Bill Tryon

Over the decade plus since the start of the Great Recession, which stalled construction to a near crawl nationwide, there has been a slow but steady rebound for the industry. That rebound has recently turned into an all-out boom in major gateway cities (other areas continue to lag behind). Construction spending in 2017 rose 2.4% to a record $1.257 Trillion, with construction firms projecting more increases in new private construction spending and payroll increases for 2018. Nevertheless, there are some headwinds on the horizon that are putting pressure on commercial construction pricing and increasing project risks. Significant fires in Canada, paired with transportation shortages and a trade dispute, are creating a perfect storm for a lumber shortage and high costs. Indeed, prices of softwood lumber exported into the U.S. are currently at an all-time high. The recent tariffs instituted on foreign steel (25%) and aluminum (10%), including recent material goods tariffs against the EU, Mexico and Canada, are stoking fears that construction and infrastructure projects are going to be more expensive.

Compounding these issues is a persistent labor shortage across all construction services that is causing a lack of skilled workers to fulfill projects, saddling contractors and developers with hurdles, time delays and additional project costs. Indeed, the lack of construction education and skill development pipeline has resulted in a labor crisis for the construction sector that pre-dates the current boom. In parts of Florida and Texas ravaged by Hurricanes Irma and Harvey, for example, companies can’t find workers to rebuild damaged and destroyed structures.

What protracted effect might these headwinds have on construction and the commercial real estate space/? It’s hard to predict too far in advance. However, a recent internal survey of top construction lenders in the industry conducted by the Construction Lender Risk Management Roundtable forum is very revealing about key current trends and potential causes of concern.

Positive Trends:

  • A solid majority of construction lenders will continue with either the same or greater volume of deals, indicating robust stability in the CRE marketplace and continued opportunity for development in the foreseeable future.
  • Most lenders chose deals with the same or fewer risk factors, with only a very slight uptick in higher risk deals.
  • A supermajority of responders was either likely or very likely to invest in new technology, which showcases the continued growth and evolution of the construction space. Indeed, construction is the fastest growing area of CRE to adopt new disruptive technology.

Areas of Concern:

  • Almost two-thirds of responders saw projects running over budget either more often or much more often.
  • 87% of responders saw projects running behind schedule. If combined with going over budget, the risks of project defaults or unfinished sites rise considerably.
  • 77.5% of construction lenders experience occasional or frequent material and labor shortages. Worryingly, almost 50% of overall responders fell in the “frequent” category.
  • 90% of responders felt there would be either a modest or substantial increase in construction cost. This is borne out by data showing that construction costs are rising steadily in major urban markets, such as Los Angeles, San Francisco, New York, Denver and Chicago, where development has been most robust.
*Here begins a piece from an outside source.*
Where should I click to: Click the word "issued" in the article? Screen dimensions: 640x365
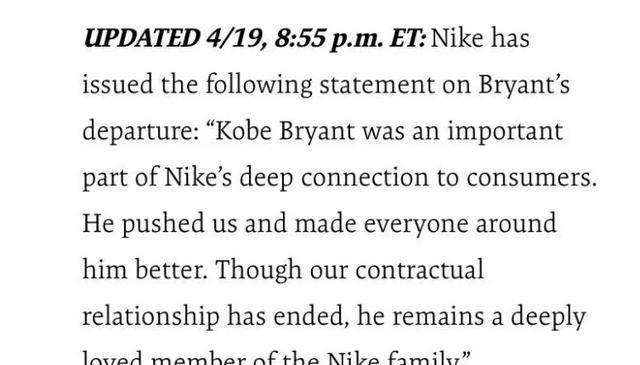118,85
As these growing costs drain the profit from projects, an increase in contractor and subcontractor failure is increasingly likely. In an effort to salvage some of these profits, the increased cost may also result in a substitution of materials. Project delays can also lead to increased costs (compounding the above effects) with indirect, but substantial, impacts like increased interest and management fees. In the rush to participate in rising markets, developers may rush projects on the front end, while contractors may take on too many projects or projects outside their realm of expertise. These situations result in a greater potential for failures, which in turn necessitates greater construction risk management oversight and funds control.
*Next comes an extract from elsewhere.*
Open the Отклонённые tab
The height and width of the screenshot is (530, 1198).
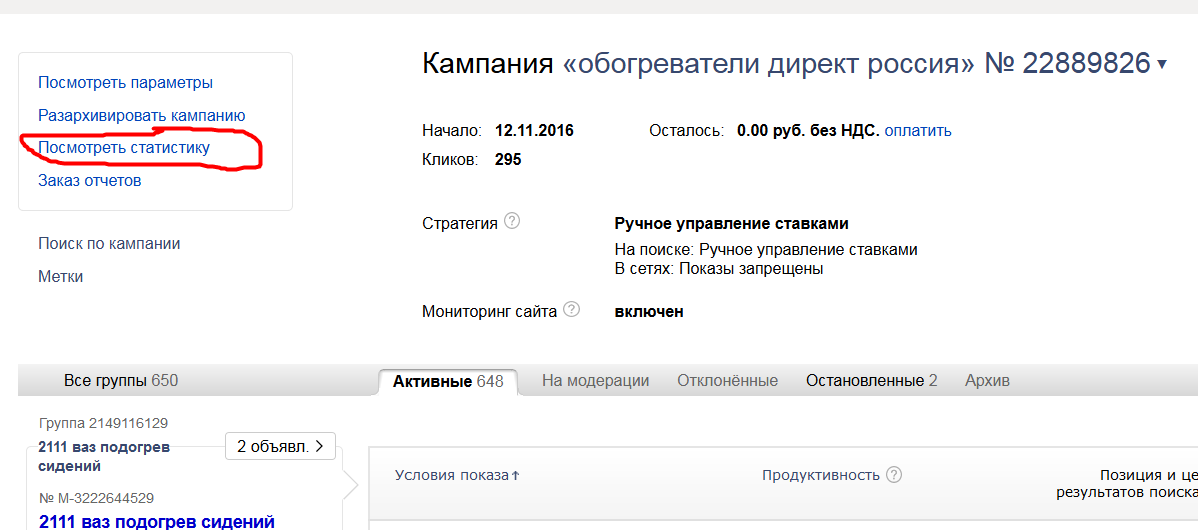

For construction lenders, understanding construction budgets and keeping payments in line with progress is always critical, but especially in this time of rising uncertainty. Utilizing construction risk management services can prevent or mitigate the biggest risks of construction lending (subcontractor defaults, running over budget, missed schedule milestones, etc.). These include contractor evaluations, budget reviews, document and cost reviews, construction progress monitoring and construction completion commitment.